Phi-2は、MicrosoftのPhiモデル群の最新版であり、Webクローラーされたデータセットと合成された「教科書品質」のデータセットを組み合わせてトレーニングする。以前のPhiモデルには1.3Bのパラメータしか含まれていなかったが、コーディングと推論タスクで優れた性能を示した。Phi-2は従来のモデルの2倍の大きさで、96個のA100 GPUのクラスタで2週間トレーニングされている。推論、言語理解、コーディングのベンチマークにおいて70BパラメータのLlama-2モデルを凌駕し、最大25倍の大きさのモデルに匹敵する性能を持つ。Microsoftは以下のように説明している。
コンパクトなサイズのPhi-2は、研究者にとって理想的なプレイグラウンドであり、メカニズム的な解釈可能性の探求、安全性の向上、様々なタスクの微調整実験などにも適しています。我々は、言語モデルの研究開発を促進するために、Azure AI StudioのモデルカタログでPhi-2を利用可能にしました。
InfoQは最近、大規模な言語モデル(LLM)の能力を小規模なモデルで再現する取り組みをいくつか取り上げた。これらの多くは、ChatGPTのようなLLMを使って、より小さなモデルのための合成トレーニングデータセットを生成している。GoogleのDistilling Step-by-Stepメソッドは、教師LLMに、入力と出力ラベルの両方と、出力ラベルが選ばれた理由の「根拠」を含む、小さな微調整データセットを自動的に生成するよう促す。Microsoft ResearchのOrca 2は、合成トレーニングデータセットとPrompt Erasureと呼ばれる新しいテクニックを使用し、10倍のパラメータ数を含むモデルと同等以上のパフォーマンスを達成する。
Phiシリーズのモデルでもっとも革新的なのは、「教科書のような」データの合成データセットである。研究者たちは、データセットやその生成の詳細な情報を公表していないが、Phiモデルに関する過去の技術レポートにはハイレベルな説明が含まれている。データセットの目標のひとつは、"難易度、複雑さ、スタイル "の異なる「概念、スキル、シナリオ」の範囲をカバーする「多様で繰り返しのない」例を生成することだった。Phi-1.5のために、チームは言語理解問題の生成例として20,000の異なるトピックを選択した。
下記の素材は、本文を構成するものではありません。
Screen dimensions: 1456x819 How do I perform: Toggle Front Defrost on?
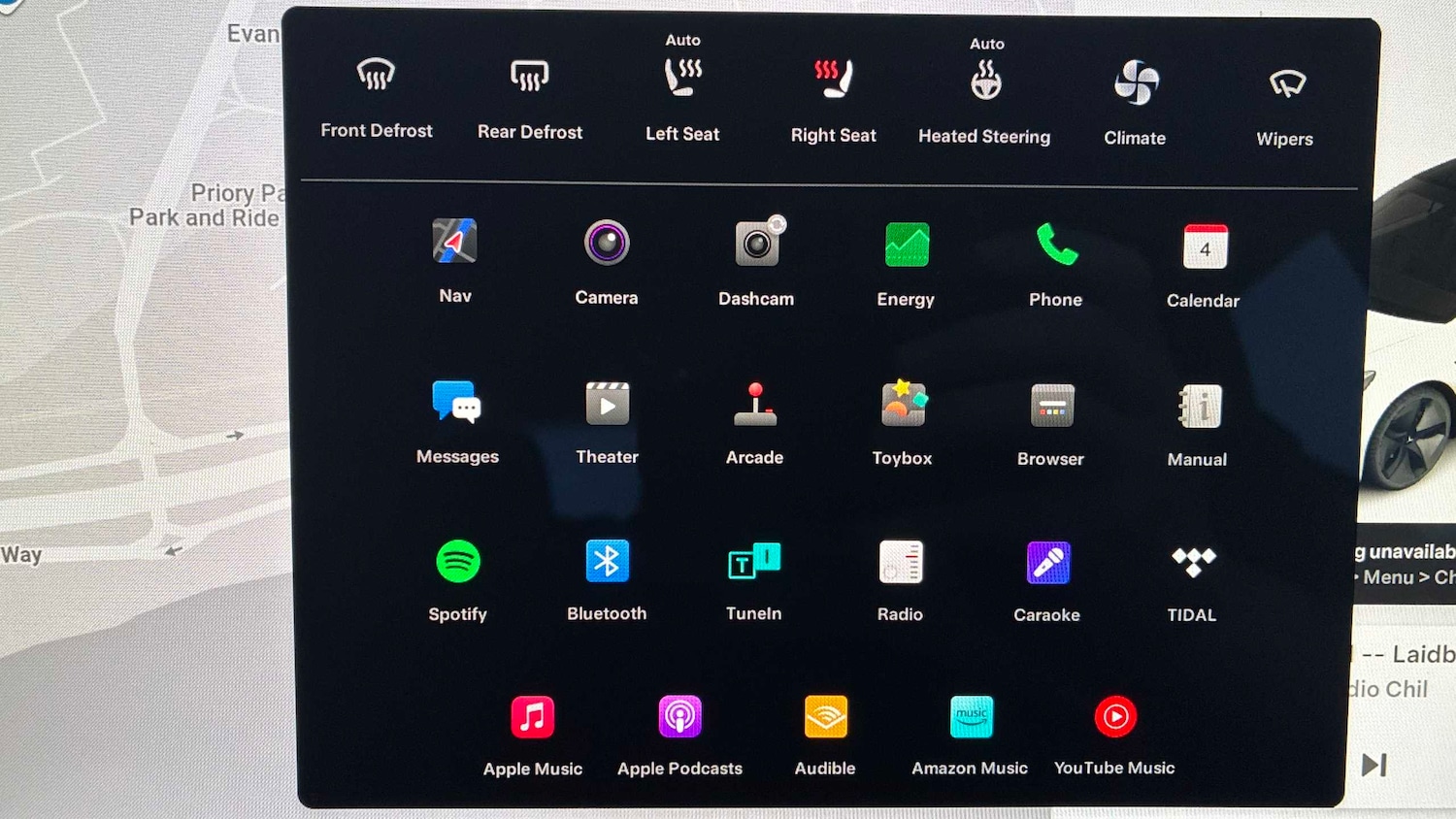pos(377,75)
Microsoft ResearchでML基盤チームを率いるSebastien Bubeck氏は、Phi-2を微調整する追加作業について以下のようにX(旧Twitter)へ投稿している。
phi-2は更なる微調整のための良いベースである。我々は100万個の数学演習(phi-1のCodeExercisesと同様)で[微調整]し、最近のフランスの全国的な数学試験でテストした(phi-2のトレーニング終了後に公開)。結果は励みになる!自分のデータを試してみよう...。
PredeloのAI責任者であるMark Tenenholtz氏も、phi-2について、"知識の蒸留は本当に機能する "と投稿している。Phi-2 に関する Hacker News のディスカッションでとあるユーザーは、モデルのトレーニングにかかる計算コストはおそらく3万ドル程度、つまり "車より安い "と指摘した。また、別のユーザーもこう指摘している。
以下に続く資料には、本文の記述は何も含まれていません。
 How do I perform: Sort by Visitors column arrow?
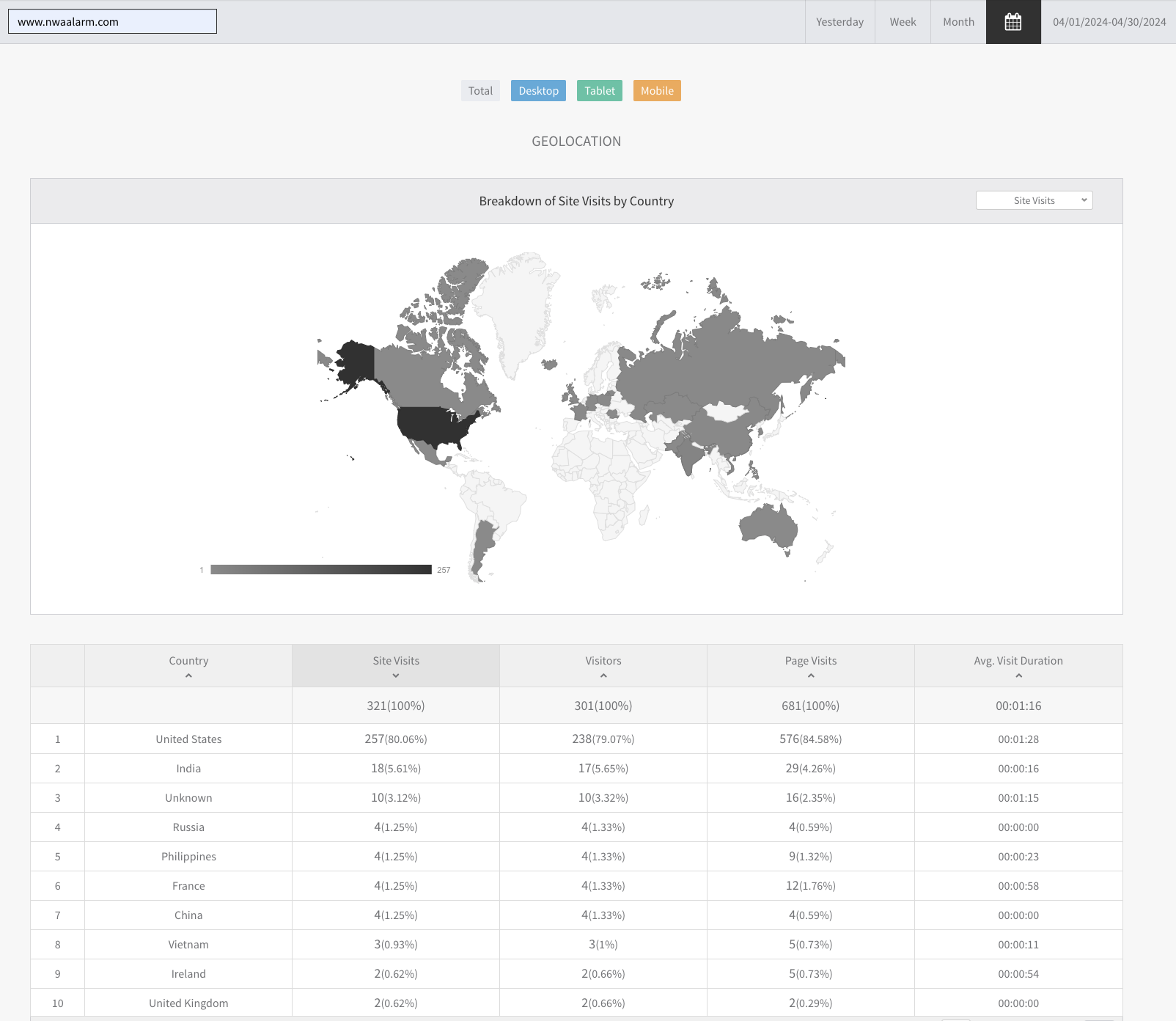(x=603, y=676)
このモデルはGPT-4で生成されたデータでトレーニングされていることに注意してください。現在のAPI価格でデータを生成するのは、おそらく桁違いにコストが高くなる。これらの論文の要点は、トレーニングデータの質が重要だということだ。私はこれらの企業が重みよりもトレーニングデータを公開することを望む。
Phi-2モデルのウェイトはHuggingFaceで入手できる。